By Al Arabiya
The government of Saudi Arabia is now pushing for a law against the misuse of the ‘ruqyah’ (religious healing) by various practitioners, the Saudi al-Watan newspaper reported on Monday.
The government is planning on issuing licenses to eligible practitioners.
People with good knowledge of Shariah (Islamic law) will be granted license to perform the ‘ruqyah’, al-Watan said citing its sources.
A newspaper reported that under the new law, the practice of ‘ruqyah’ by expatriates will be regarded as a violation to the terms of their work contracts. Arrest and deportation will await violators.
“Some of those who practice ‘ruqyah’ even commit sexual assaults on women, beat people, or convince patients they are possessed by jinns,” Othman al-Othman, a consultant at the Commission for the Promotion of Virtue and Prevention of Vice (Haia), was quoted by the saudi daily as saying.
Many have made a living out of this practice, making healing their career.
Some healers earn as much as SR30,000 ($8,000) a month by just offering and selling water and oil to trusting Muslims, convincing them of their healing capacities and turning their houses into money-making factories, as described by the report.
Profits gained from the practice will be taken into account.
Al-Othman said that there is already an existing committee that looks in the religious healing activities in the Kingdom aiming to prevent people from violating Shariah.

Supplied entries

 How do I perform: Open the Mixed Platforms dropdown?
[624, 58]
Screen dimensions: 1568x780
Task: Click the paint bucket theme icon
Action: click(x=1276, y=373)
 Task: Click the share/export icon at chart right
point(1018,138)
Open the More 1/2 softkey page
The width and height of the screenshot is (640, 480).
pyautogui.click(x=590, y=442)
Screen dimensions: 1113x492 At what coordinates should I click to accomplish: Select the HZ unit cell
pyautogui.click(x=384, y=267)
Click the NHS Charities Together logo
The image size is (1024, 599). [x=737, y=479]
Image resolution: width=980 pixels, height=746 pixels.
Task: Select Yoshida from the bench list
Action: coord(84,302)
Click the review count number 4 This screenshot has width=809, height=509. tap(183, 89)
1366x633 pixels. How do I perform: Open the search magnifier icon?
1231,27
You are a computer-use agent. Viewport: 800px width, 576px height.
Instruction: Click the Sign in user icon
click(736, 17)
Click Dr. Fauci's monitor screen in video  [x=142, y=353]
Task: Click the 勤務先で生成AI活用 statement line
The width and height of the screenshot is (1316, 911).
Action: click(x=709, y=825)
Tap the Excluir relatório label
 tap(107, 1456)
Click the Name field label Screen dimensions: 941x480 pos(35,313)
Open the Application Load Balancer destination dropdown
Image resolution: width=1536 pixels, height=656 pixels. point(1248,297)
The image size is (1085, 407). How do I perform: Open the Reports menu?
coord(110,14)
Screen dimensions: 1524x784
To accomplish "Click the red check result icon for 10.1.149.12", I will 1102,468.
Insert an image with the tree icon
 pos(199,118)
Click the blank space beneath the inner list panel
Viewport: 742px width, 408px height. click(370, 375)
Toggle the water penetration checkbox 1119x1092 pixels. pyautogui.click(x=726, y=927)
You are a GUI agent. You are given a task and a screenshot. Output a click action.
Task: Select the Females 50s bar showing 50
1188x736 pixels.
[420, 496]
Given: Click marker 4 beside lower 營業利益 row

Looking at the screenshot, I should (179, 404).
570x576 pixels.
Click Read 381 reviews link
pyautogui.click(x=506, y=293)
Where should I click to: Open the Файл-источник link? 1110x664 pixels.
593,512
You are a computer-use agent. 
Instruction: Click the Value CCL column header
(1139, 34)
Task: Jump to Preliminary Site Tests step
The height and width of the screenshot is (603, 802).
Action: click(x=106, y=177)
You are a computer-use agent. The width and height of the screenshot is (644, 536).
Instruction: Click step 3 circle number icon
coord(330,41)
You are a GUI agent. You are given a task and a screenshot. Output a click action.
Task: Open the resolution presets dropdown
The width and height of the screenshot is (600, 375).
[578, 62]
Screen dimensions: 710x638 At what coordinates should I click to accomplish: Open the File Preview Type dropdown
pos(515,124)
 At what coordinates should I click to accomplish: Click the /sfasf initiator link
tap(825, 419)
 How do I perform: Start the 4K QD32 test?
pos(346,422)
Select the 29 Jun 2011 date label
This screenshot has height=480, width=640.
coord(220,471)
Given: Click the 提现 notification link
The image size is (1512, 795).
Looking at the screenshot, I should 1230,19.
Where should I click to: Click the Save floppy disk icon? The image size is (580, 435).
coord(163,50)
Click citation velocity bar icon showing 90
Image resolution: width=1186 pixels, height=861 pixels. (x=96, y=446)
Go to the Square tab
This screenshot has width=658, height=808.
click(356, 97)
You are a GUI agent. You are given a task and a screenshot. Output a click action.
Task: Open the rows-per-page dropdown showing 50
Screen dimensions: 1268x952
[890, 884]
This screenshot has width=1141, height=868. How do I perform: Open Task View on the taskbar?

Exercise set
A) According to the article on ruqyah, who will be granted a license to perform the practice?
B) Transcribe the part of the article on ruqyah starting with "People with good" and going on through "daily as saying.".
The records have no role here.

Solutions to each task
A) People with good knowledge of Shariah (Islamic law).

B)
People with good knowledge of Shariah (Islamic law) will be granted license to perform the ‘ruqyah’, al-Watan said citing its sources.
A newspaper reported that under the new law, the practice of ‘ruqyah’ by expatriates will be regarded as a violation to the terms of their work contracts. Arrest and deportation will await violators.
“Some of those who practice ‘ruqyah’ even commit sexual assaults on women, beat people, or convince patients they are possessed by jinns,” Othman al-Othman, a consultant at the Commission for the Promotion of Virtue and Prevention of Vice (Haia), was quoted by the saudi daily as saying.